Авдей Тихоныч сидит против него в засаленном ваточном капоте на узеньком стуле, с рябой сытой рожею, лоснящеюся постным маслом, с ничего не выдающими глазами из зелёного бутылочного стекла, с тяжёлым замасленным бумажником в грудном кармане, которого прикосновение одухотворяет Авдея гораздо больше, чем биение не особенно нужного ему сердца под рёбрами, немножко глубже бумажника. С другой стороны юного Зыкова сидит в такой же позе и таком же капоте, такой же рябой и масляный, с такими же расплывающимися, будто никуда не глядящими глазами, братец Елисей Тихоныч. Сидят, как два ястреба на кочках, выслеживая попавшегося между ними мышонка, которому уже не ускользнуть, с которым нечего торопиться.
— Нет, скажите, пожалуйста, последнюю цену! — неуверенным голосом просит юноша, безнадёжно оглядываясь то на Авдея Тихоныча, то на Елисея Тихоныча.
— Цена самая вертикальная. Уж на что цена! — говорит Авдей Тихоныч, исследуя мутными глазами гвозди потолка. — Шесть с полтинкою, коли на октябрь… Да чтоб в мешочках.
— Помилуйте, что это вы? Как же в « Биржевых ведомостях» пишут. что из Одессы в Англию насыпают по двенадцать рублей! В Риге тоже большой спрос… Седьмого сентября сделали на Гамбург по одиннадцать талеров, при настоящем курсе прусского талера, ведь это огромная цена, около четырнадцати рублей! А вы даёте шесть… Ведь по газетам же и вам видно?
— Пустое одно пишут в этих самых газетах, смею вам объяснить, — уверяет Авдей, не изменяя ни одного мускула. — Потому нам по коммерции это дело доподлинно известно. Нам бы ещё лучше побольше-то платить. Дела бы больше, продавцу лестно, и нам барыш. А против цены не пойдёшь.
— Цены Бог строит, — поддерживает Елисей Тихоныч, которому более других известно, поскольку в этой обязанности помогали Богу он сам, Елисей Тихоныч, и братец его, Авдей Тихоныч. — Вы же это, братец, сколько господину даёте? — с любопытством осведомляется он, словно торг вовсе не касается его.
— Да уж шесть с полтинкой накинул. Что с ними делать! Барин-то очень скупы…
— Шесть с полтиной — большая цена! — с внушительной серьёзностью обращается к «барину» Елисей Тихоныч. — Четвертак лишнего против цены получите.
— Опять же и пшеница ихняя какая! Краски никакой, легковесная, перемочка, должно, была; и чистота совсем плохая! Сказать вернее, суржонка, не пшеница. Вот извольте сами сравнить. Я вам значок покажу, у Петра Митрича пятьсот четвертей вчера купил, по шести рублей. Уж не этой чета. — Авдей Тихоныч идёт в другую комнату и приносит мешочек пшеницы. — Вот извольте посмотреть, — говорит он, высыпая на стол отлично обчищенный, обдутый образчик, в котором каждое зерно было полно и тяжело и краснело, будто червонное золото. — Глядеть дорого… Поросята лежат, не зерно… А вес-то попробуйте, а краска?
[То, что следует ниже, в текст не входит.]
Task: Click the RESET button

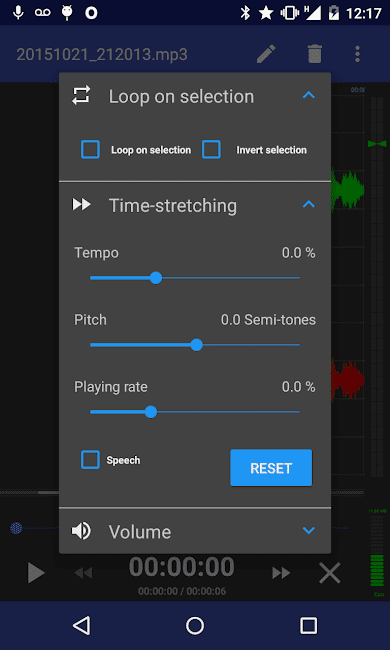Action: [x=271, y=468]
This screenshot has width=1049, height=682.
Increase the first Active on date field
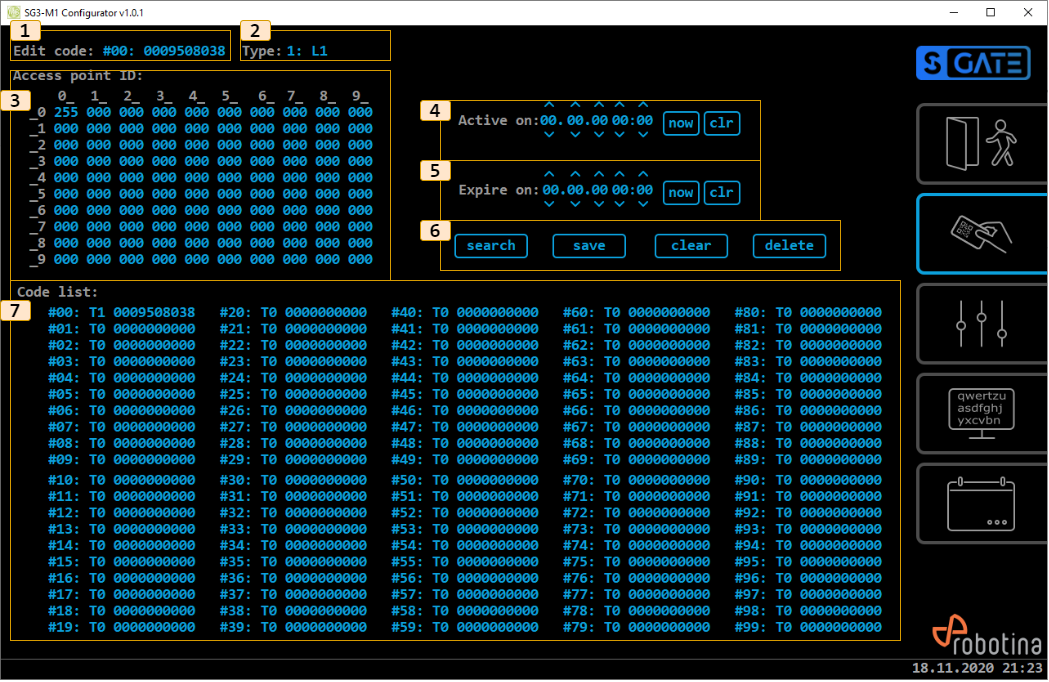(549, 104)
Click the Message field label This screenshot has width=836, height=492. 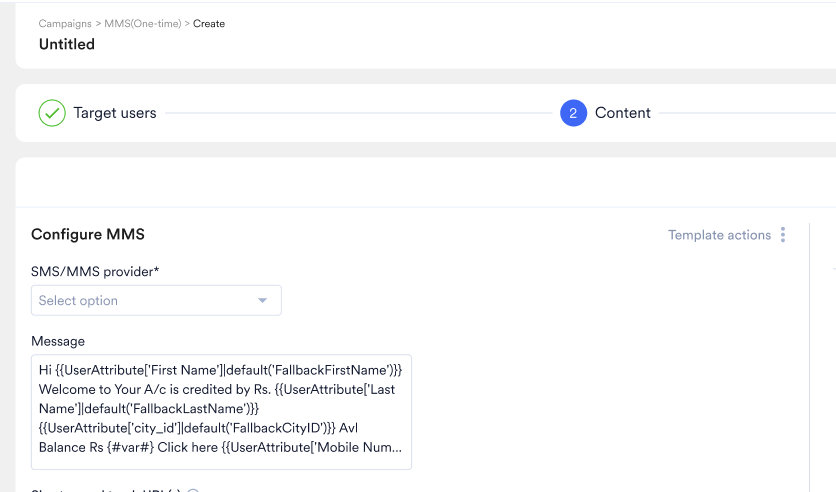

— Помилуйте, что говорить! Вся, как есть, московская, вся на крупчатку, — поддерживает со стороны в качестве беспристрастного зрителя братец Елисей Тихоныч.
— Дайте-ка раскусить, видишь! Хрящ один, янтарь! Муки порошинки нет… За эту пшеничку можно красненькую дать, хорош товар… А уж чистка — нет нигде такой.
Елисей Тихоныч безнадёжно машет рукой.
Пшеница бедного Зыкова кажется горстью навоза рядом с этими золотыми зёрнами. Простодушный Зыков захватил её мимоходом с верху закрома, не очистив даже от налетевших нечистот; теперь он сам поражается разницею её от пшеницы Петра Дмитриевича, которая, впрочем, вчера поутру точно так же была показана самому Петру Дмитриевичу в качестве только что купленной у Ивана Семёныча тоже в количестве пятисот четвертей, но уже по восемь рублей с полтиной, так как, по расчёту Авдея, с Петром Дмитриевичем были бы рискованы такие наивные шутки, какие смело можно было шутить с безобидным юношей.
— Ну, давайте уж семь рублей, Бог с вами! — говорит сбитый с позиции Зыков. — Если бы мне не были до зарезу нужны деньги, ни за что бы не продал, подержался бы до пути.
— Что путь скажет, одному Богу известно; бывает, подымет, бывает, и снимет рублик, — философствует будто сам про себя Елисей Тихоныч.
— Шесть с полтиной, уж нечего делать, надо заплатить, — говорит Авдей Тихоныч, опять вперяя взоры в гвозди потолка. — Обмахнулся немножко. По-настоящему, и ссыпать такую пшеницу один срам. Что это? Газ один, пух, хоботьё… Пропустите ещё разочек на сортировке, может, и обобьёт что… Вам это какой расчёт! Экономия своя. А впрочем, продайте кому другому, коли наша цена не подходит. Мы за этаким добром, признаться, не гонимся. Так уж покупаем, будто барин знакомый, обижать не хочется. А то мы и от хорошей открещиваемся, не то что от этого навозу.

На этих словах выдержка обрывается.